A mi tía Taty, que fue la primera en hablarme claramente de la mierda.
Generalizar es peligroso. Pero es generalmente reconocida la extraña ansiedad del ser humano por echar la vista atrás contemplando con cierto regocijo todo lo que se aleja de nosotros; quizá por eso observamos entre nuestras piernas mecánicamente el fruto de nuestro vientre después de la complicada operación de defecar.
Defecar. Esa costumbre, casi necesidad, inherente al Homo Erectus que se está difuminando con una preocupante rapidez por culpa de la sociedad tecnificada en la que vivimos.
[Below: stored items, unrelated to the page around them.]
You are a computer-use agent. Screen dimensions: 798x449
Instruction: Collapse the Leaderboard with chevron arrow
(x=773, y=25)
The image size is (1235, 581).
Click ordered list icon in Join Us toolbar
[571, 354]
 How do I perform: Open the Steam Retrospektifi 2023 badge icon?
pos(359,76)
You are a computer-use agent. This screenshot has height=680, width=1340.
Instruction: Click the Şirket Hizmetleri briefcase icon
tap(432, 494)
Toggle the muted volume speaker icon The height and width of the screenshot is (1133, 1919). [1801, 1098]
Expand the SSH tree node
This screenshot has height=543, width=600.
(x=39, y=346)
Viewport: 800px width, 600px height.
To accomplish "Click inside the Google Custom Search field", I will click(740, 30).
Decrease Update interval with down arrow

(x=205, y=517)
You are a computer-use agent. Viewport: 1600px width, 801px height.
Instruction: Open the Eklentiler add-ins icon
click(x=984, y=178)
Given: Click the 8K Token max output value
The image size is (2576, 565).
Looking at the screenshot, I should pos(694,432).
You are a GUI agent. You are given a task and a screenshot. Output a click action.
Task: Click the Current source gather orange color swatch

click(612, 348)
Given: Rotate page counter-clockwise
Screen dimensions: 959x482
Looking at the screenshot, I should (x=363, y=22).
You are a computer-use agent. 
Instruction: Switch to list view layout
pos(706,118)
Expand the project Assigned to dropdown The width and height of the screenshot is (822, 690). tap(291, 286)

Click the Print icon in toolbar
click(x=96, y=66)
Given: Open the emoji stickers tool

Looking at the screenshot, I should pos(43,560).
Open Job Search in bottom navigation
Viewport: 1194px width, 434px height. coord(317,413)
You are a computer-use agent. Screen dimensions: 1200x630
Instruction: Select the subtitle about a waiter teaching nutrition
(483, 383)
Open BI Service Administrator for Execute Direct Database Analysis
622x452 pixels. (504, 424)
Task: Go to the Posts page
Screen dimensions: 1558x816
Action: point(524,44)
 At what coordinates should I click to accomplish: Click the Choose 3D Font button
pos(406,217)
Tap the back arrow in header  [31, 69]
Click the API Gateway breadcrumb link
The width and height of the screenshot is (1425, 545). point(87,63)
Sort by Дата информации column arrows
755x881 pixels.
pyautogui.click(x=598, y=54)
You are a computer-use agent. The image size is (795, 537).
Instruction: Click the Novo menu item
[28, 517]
Una sociedad que nos ha imbuído el miedo a la soledad, al encuentro con el yo, el ello y el superyo freudianos que tiene lugar sobre una taza de porcelana blanca, un momento de inquietante y filosófica individualidad que actualmente parecemos rehuír, esconder con temor, ocultar, vergonzar, y para el que nuestros ancestros se hallaban instintivamente entrenados sin ninguna necesidad de práctica o de artificio, simplemente valiéndose de la ayuda de una pared granítica en invierno y de la sombra de un fresno en verano y con la breve y efímera utilidad de las hojas del susodicho árbol, que en épocas frías bien podían ser sustituidas por cantos rodados.
Sin embargo la evolución tanto de la especie como del hábitat en el que nos vivimos nos ha ido alejando de la pureza del acto para llevarnos hacia una demonización casi herética de la defecación postprandial (para los de la ESO: la cagada de después de comer). Los instrumentos usados por la represión han sido por ejemplo la eliminación de fibra de la dieta, el uso constante de eufemismos tanto en la literatura como en la conversación, la publicidad colorida y bienoliente, el perro de Scottex y José Coronado. Pero lo que más me duele es la forma en que mientras la mierda aumenta exponencialmente en los titulares de prensa, se ha pretendido borrar del refranero con una censura inquisitoria.
Mi abuelo, ilustrado prohombre como ha habido pocos en el pueblo, dejó manuscrito en su cuaderno: “cuando vayas a cagar lleva el cigarro encendido; cagarás, y fumarás, y estarás entretenido”,previendo ya hace casi un siglo esta ola de acoso y derribo contra la mierda en privado y la progresiva instrumentalización de tan gozoso instante, del mismo modo en que los niños ya no parecen nacer si no es por cesárea o los padres han dejado de cambiar ellos mismos el aceite del coche. A la muerte de mi abuelo, mi tía Taty, segunda generación, se encargó de recopilar unas cuarenta composiciones poéticas en diversa métrica y grado de escatología que tituló escuetamente “Cancionero marrón”.
Yo he sido el último miembro de la familia en recoger el fangoso testigo que ya llega a su tercera generación. Rebusqué en bibliotecas, corrillos y tertulias de sol y sombra con palillos planos y cagüendioses sin el menor resultado. Y cuando lo daba todo por perdido, entré en la Facultad de Medicina, y, en una de mis múltiples visitas a los urinarios, descubrí el último reducto de resistencia: la puerta de madera de los aseos públicos. Entre consignas políticas de varios colores, insultos homófobos y números de teléfono con ofertas sexuales adyacentes, aparecía lapidaria, como una sentencia, esta frase: “Aquí es donde hasta el más cobarde hace fuerza, y el más valiente se caga”.
Queridos amigos, quiero hacer una llamada a la calma desde este atril público: no estéis tristes. Puede que en 2046 nuestros hijos caguen por cesárea, pero cuando encuentren nuestros escritos tallados en puertas de madera, cuando hallen los vestigios de mierda que les debemos legar, comprenderán que son sólo otro escalón descendente en la evolución. Entonces mirarán atrás con curiosidad, para luego poner ese rictus de repugnancia, como hemos hecho nosotros toda la vida cada vez que contemplamos entre las piernas a la hora de cagar. Se limpiarán y tirarán de la cadena, y Darwin y José Coronado habrán vencido de nuevo.